Apparently it was like a typhoon had hit, with strong winds and heavy rain. The matron took pity on him having to get back to Kowloon in conditions like that so she said that if he liked, he could spend the night there but the only place he could lie down was in the mortuary! He accepted gratefully 😲
Willem, my brother-in-law, very kindly sent me all of Lindy’s photos which were until they got married (in 1963), so I was thrilled to see this photo of Baba Manya, my parents, Lindy, Balia and Jenny when they came down from Shanghai to visit in June 1940!

As the war clouds darkened, Lila and George used to play piano duets on Radio Hong Kong for the war effort and also played a two-piano solo at the Band Concert in aid of the Bomber Fund which was held in the Peninsula Hotel Lounge on Sunday, March 2, 1941.
That was such a relevation to me as my mother never touched the piano when I was growing up! To know that she could play a duet with my father for the Bomber Fund really left me open-mouthed, as what else was she keeping from me?

» Collected material:
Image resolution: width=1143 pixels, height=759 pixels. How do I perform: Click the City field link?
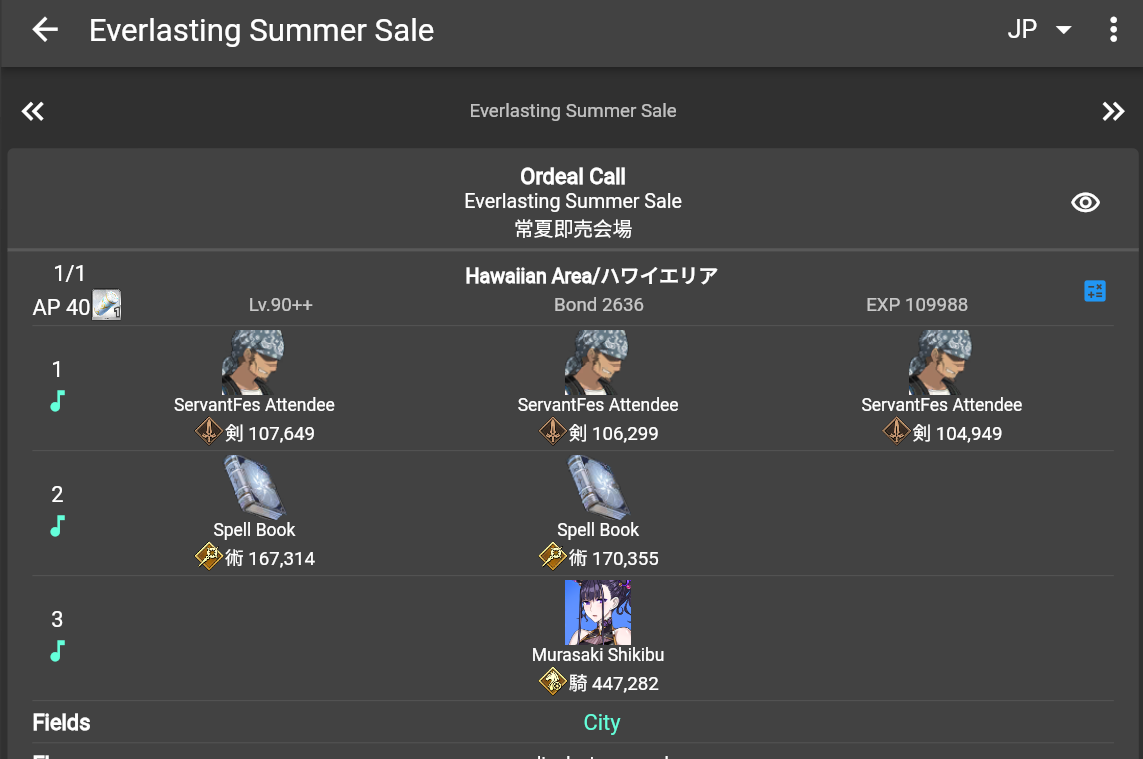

» Job 1:
List everyone the Hong Kong family memoir says appears in the photo from June 1940.
» Job 2:
According to the Hong Kong family memoir, on what date was the Band Concert in aid of the Bomber Fund held?
» Job 3:
Write the next part of the Hong Kong family memoir, picking up after its final sentence.

» Output 1:
Baba Manya, the narrator's parents, Lindy, Balia and Jenny

» Output 2:
Sunday, March 2, 1941

» Output 3:
She talked occasionally about her memories of Shanghai – for example the fact that Balia used to smack her bottom every day with the back of the hair brush, whether she deserved it or not (and quite often she did deserve it as she was a naughtly little girl 😂), and while on the subject of daily smacks, one very hot and humid day she decided that she’d turn the conservatory into a swimming pool for Jenny and Sashka (whom she was told to look after 😛)! Ouch!! I honestly don’t know what Balia did with the hair brush but God, was she mad at my mother 🤗
I loved my parents to pieces and I had cornered both of them and asked them more about the past! My mother just waved me away with like a “blah blah blah” about her past, but at least dad took the time to type his past out! He was close to 80 years old and his past was just on two pieces of A4 paper 🤦♀️ Still, at least it was something!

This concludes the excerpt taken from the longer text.